Introduction
CSV Is Sometime Usefull to Store Cyclic Data or Even to Exchange Easily Data With Office Application Like Excel or Calc. Csv Creation or Extraction Is Not the Hardest Job to Do but Nobody Want to Spend Time on It.
With this class you can add CSV features to your project in few lines of code !
Background
We all agree that if you want to store or share data in text format, CSV is not the best format compare to named field format like XML or JSON, but CSV is not completely dead and still have some point of interrest:
Pros
- It remain more "Human readable": Without field name and markup characters, a CSV file is much easier to figure out than an XML file. In addition its table like format will also ease the reading => a row is a row.
- It is easy to code: Even without this little class you can do it by yourself by using standard library of C/C++ by using methods like print format and string concatenations.
- It remains light: It won't never be as light as binary, but it will still remain lighter than XML or JSON which integrate field name and markup characters often heavier than data themselves.

------------

◆ **Your objective**: According to the text on CSV, which named field formats are better than CSV for storing or sharing data in text format? Rely only on the text above.

◆ **Stored records**:

------------

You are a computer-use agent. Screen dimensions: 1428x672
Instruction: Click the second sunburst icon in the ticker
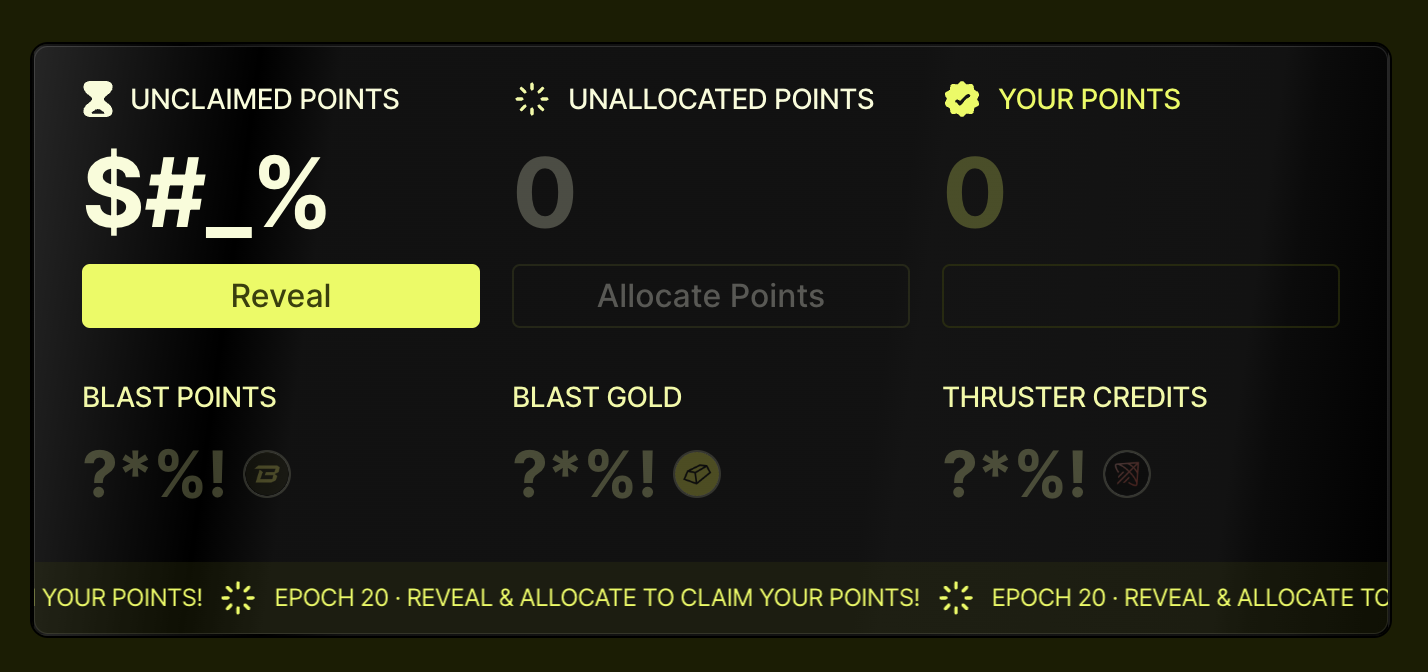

------------

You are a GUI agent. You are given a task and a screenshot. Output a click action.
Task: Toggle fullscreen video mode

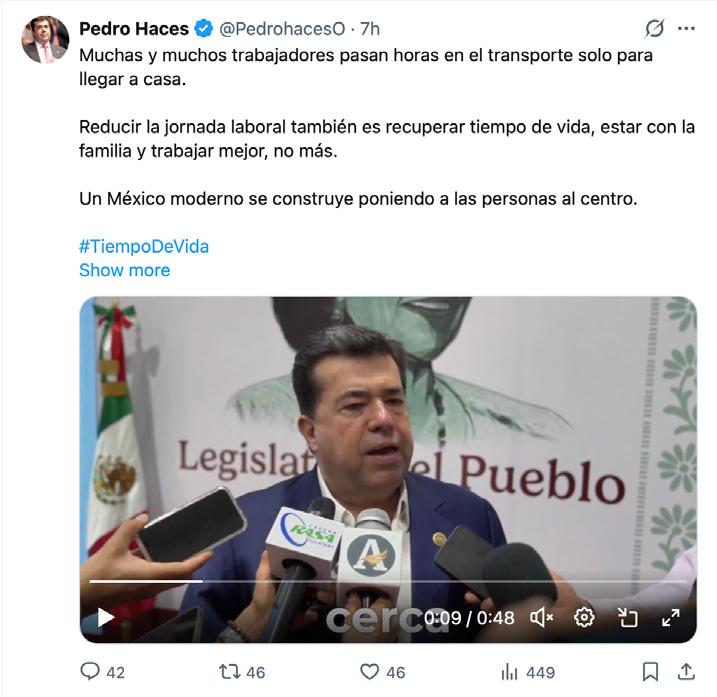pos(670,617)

------------

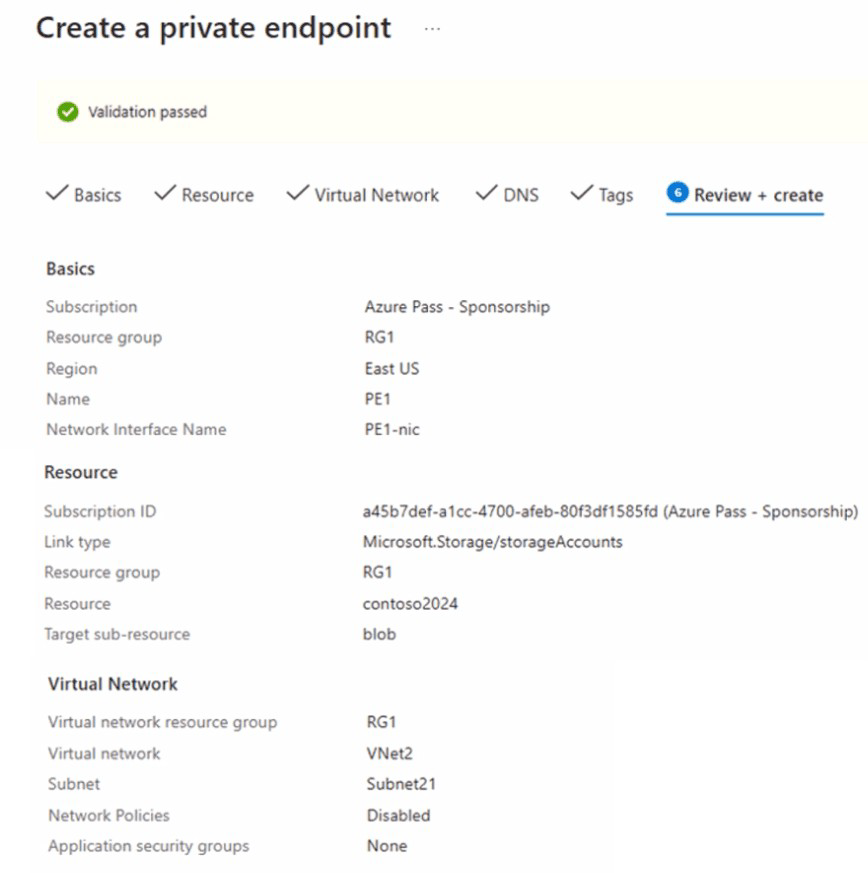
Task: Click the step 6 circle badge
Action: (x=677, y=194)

------------

◆ **Solved exercise**: XML and JSON.